Leo Messi se queda. A disgusto y disparando contra Josep Maria Bartomeu. El crack argentino quería irse, pero se ha encontrado con un presidente intransigente, harto de ceder ante sus exigencias, y no ha querido judicializar su salida del club. Oficialmente, Messi se queda por amor a la entidad. La realidad, sin embargo, no es tan amable.

Bartomeu será recordado como el presidente que desafió a Messi cuando más tocado estaba. A medio año de las elecciones y con un Barça en descomposición. No quería pasar a la historia como el dirigente que vendió al crack argentino o le concedió la carta de libertad cuando Leo armó la de San Quintín. Para Barto hubiera sido lo más fácil para cuadrar las cuentas de la entidad, debilitadas por culpa del coronavirus y por las fichas estratosféricas que cobran muchos futbolistas con más nombre que rendimiento.

Messi aceleró hace una semana y media, frustrado por la trágica noche de Lisboa, y pisó el freno cuando las cosas se pusieron feas. Quería irse ya del Camp Nou y estalló poco después de que Ronald Koeman comunicara a Luis Suárez que debía buscarse un nuevo piso. Las formas del holandés (conversación telefónica de dos minutos con su amigo) indignaron a Leo, que ya barruntaba su salida desde hacía varios meses. Su burofax ya forma parte de la historia negra del Barça.

En pleno conflicto, Messi prolongó su silencio. Nada dijo de su mensaje a Bartomeu en el que le pedía precio por su salida del club. Tampoco de su petición para que no se le rebajara la ficha por la caída de ingresos provocada por la crisis del coronavirus. Acorralado, ha optado por cumplir el año de contrato que le queda. En enero será libre para negociar con cualquier club. Para hacer números y buscar un club que pueda adornar su espectacular currículo. Sin ataduras de ningún tipo.

Messi tiene razón cuando se queja de la nefasta planificación deportiva del club en los últimos años. Una planificación, dicho sea de paso, condicionada a sus deseos. Porque no es de recibo que el crack se queje de la renovación del equipo y se ponga como una moto cuando se entera de que el Barça quiere prescindir de Suárez o no podía rescatar al mercenario Neymar. Él y su amigo uruguayo siempre han ido a su bola. Hace un lustro eran letales. Ahora, no tanto, pero ganan un pastizal (140 millones brutos por temporada entre ambos) y se dosifican cuando juegan. Cuando todos corren, ellos se pasean por el campo. Y así le ha ido al Barça por Europa.

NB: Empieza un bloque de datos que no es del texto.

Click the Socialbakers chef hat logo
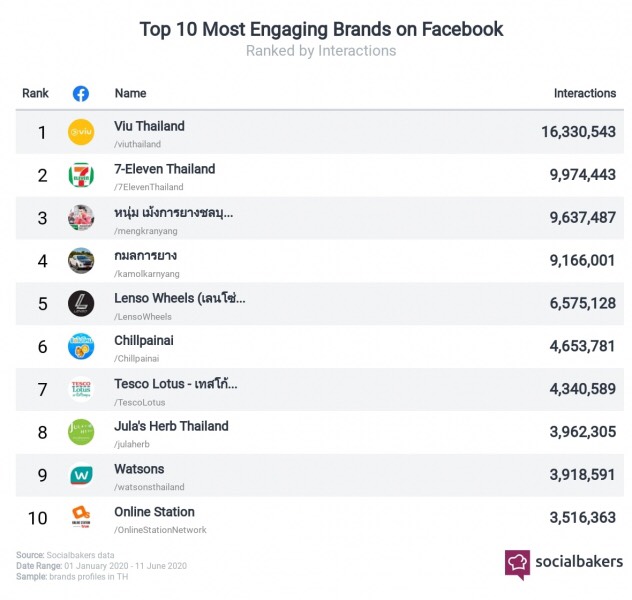 tap(517, 565)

Este viernes, Messi, por fin, ha cerrado un culebrón de 10 días, pero ha abierto otro sobre su futuro. En unos meses, el Barça se quedará sin el mejor futbolista de la historia y sin un traspaso millonario. La renovación, la puñetera renovación de la que el mismo Messi se queja, se aplaza un año para desgracia de una institución mucho más importante que la magia de su estrella.

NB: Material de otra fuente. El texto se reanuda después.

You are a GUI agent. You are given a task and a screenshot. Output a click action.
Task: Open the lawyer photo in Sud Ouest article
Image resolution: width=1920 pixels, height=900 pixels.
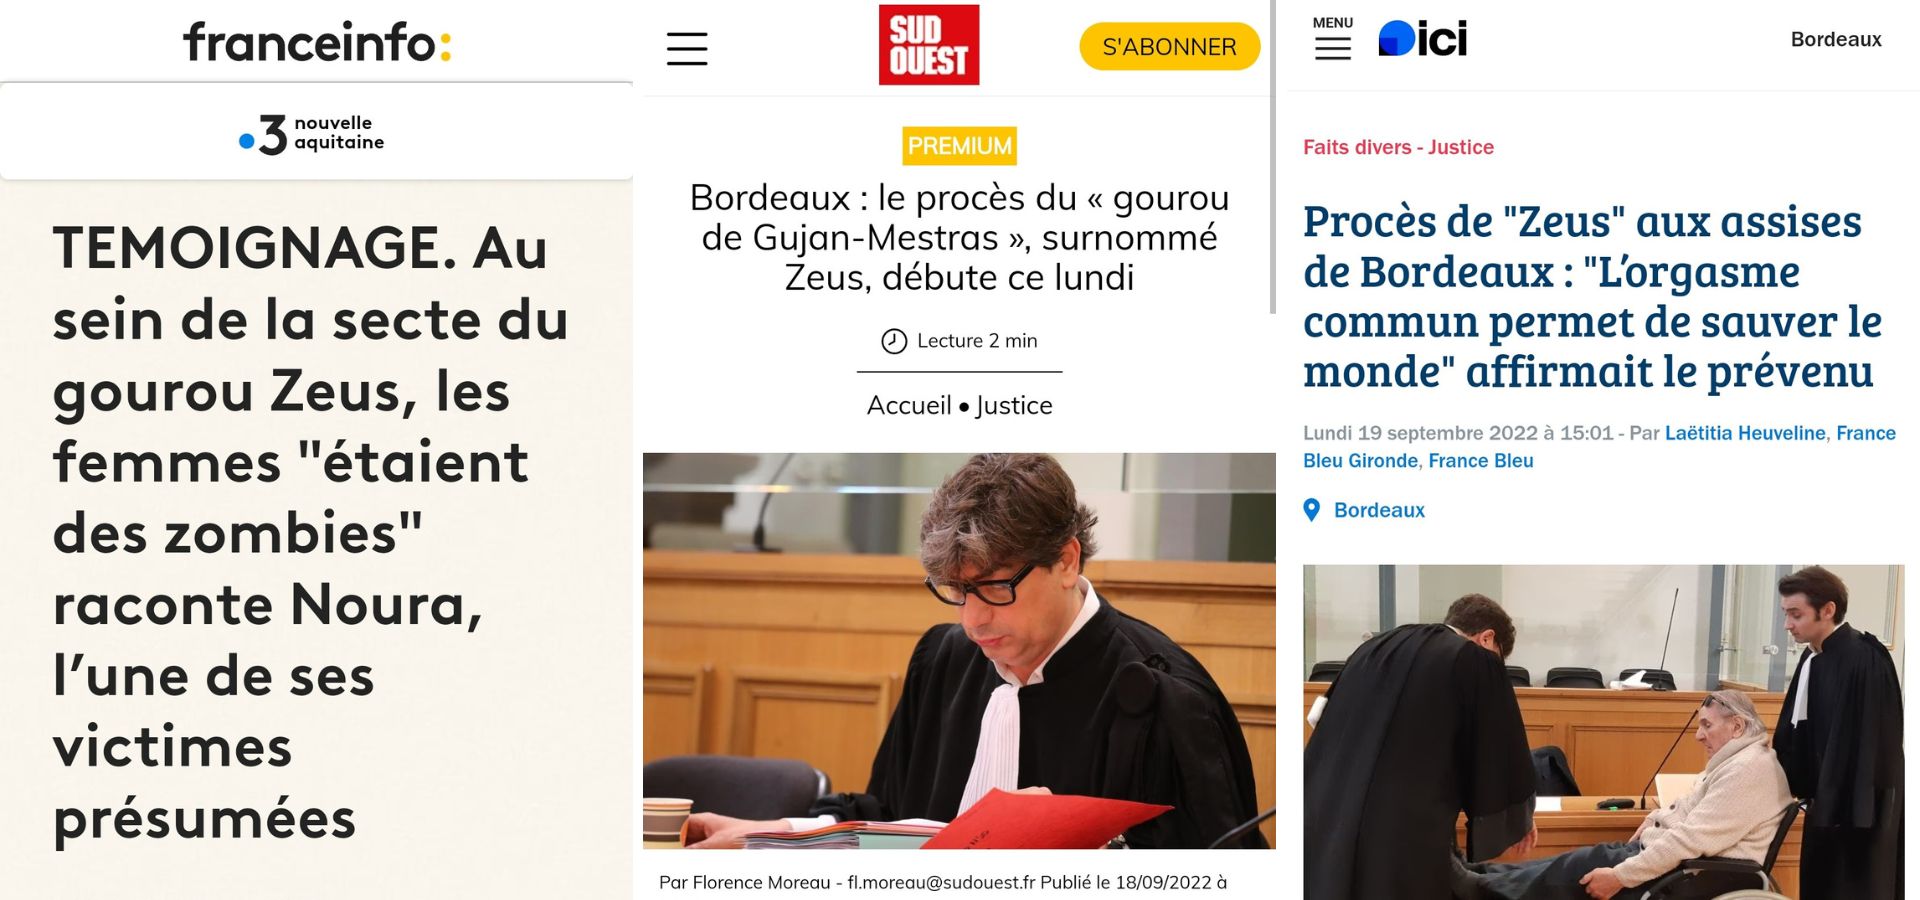click(x=959, y=651)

Koeman, públicamente, había expresado su deseo de contar con Messi, pero sabe que ahora lo tendrá más difícil para gestionar el vestuario. Y no digamos si se queda Suárez por imperativo legal de Leo. Tácticamente, el Barça necesita otro delantero centro y Messi seguirá siendo un obstáculo para Griezmann. Sin el argentino, el Barça podía funcionar como un equipo. Ahora todo seguirá viciado y con unas elecciones a la presidencia en seis meses que trasladarán la fiesta del campo a las oficinas.